### Information shown
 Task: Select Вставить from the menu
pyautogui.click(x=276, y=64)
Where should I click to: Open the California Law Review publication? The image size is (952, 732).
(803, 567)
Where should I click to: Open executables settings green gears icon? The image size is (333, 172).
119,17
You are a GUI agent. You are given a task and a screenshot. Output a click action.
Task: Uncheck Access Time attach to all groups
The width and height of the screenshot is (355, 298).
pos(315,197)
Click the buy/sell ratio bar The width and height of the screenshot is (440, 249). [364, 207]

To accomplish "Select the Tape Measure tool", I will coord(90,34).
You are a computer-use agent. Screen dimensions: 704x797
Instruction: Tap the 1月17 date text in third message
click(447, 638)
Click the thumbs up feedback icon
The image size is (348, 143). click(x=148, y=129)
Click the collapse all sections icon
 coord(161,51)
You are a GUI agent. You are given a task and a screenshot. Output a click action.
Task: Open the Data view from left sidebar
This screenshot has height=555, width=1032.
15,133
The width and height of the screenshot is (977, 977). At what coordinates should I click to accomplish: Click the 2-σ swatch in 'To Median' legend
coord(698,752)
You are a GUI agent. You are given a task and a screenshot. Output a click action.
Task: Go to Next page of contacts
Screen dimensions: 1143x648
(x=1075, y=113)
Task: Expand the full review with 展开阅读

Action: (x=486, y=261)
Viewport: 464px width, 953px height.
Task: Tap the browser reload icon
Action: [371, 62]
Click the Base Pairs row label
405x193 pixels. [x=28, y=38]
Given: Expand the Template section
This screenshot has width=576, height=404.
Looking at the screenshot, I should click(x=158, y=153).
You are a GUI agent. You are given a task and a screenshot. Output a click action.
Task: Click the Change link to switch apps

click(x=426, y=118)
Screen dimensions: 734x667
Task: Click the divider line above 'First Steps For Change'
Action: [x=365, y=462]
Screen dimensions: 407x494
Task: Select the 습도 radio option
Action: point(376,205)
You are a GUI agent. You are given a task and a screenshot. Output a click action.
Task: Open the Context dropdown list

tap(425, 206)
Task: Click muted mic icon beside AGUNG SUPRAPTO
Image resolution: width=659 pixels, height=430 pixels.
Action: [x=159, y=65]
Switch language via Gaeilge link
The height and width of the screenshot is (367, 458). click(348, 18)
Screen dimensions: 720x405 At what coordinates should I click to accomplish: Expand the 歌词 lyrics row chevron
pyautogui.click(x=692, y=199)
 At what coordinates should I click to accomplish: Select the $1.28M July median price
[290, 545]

### Exercise requirements
Write out the records exactly, starting at the first line and stopping after the line that contains "Task: Uncheck Access".

### Output of the exercise
 Task: Select Вставить from the menu
pyautogui.click(x=276, y=64)
Where should I click to: Open the California Law Review publication? The image size is (952, 732).
(803, 567)
Where should I click to: Open executables settings green gears icon? The image size is (333, 172).
119,17
You are a GUI agent. You are given a task and a screenshot. Output a click action.
Task: Uncheck Access Time attach to all groups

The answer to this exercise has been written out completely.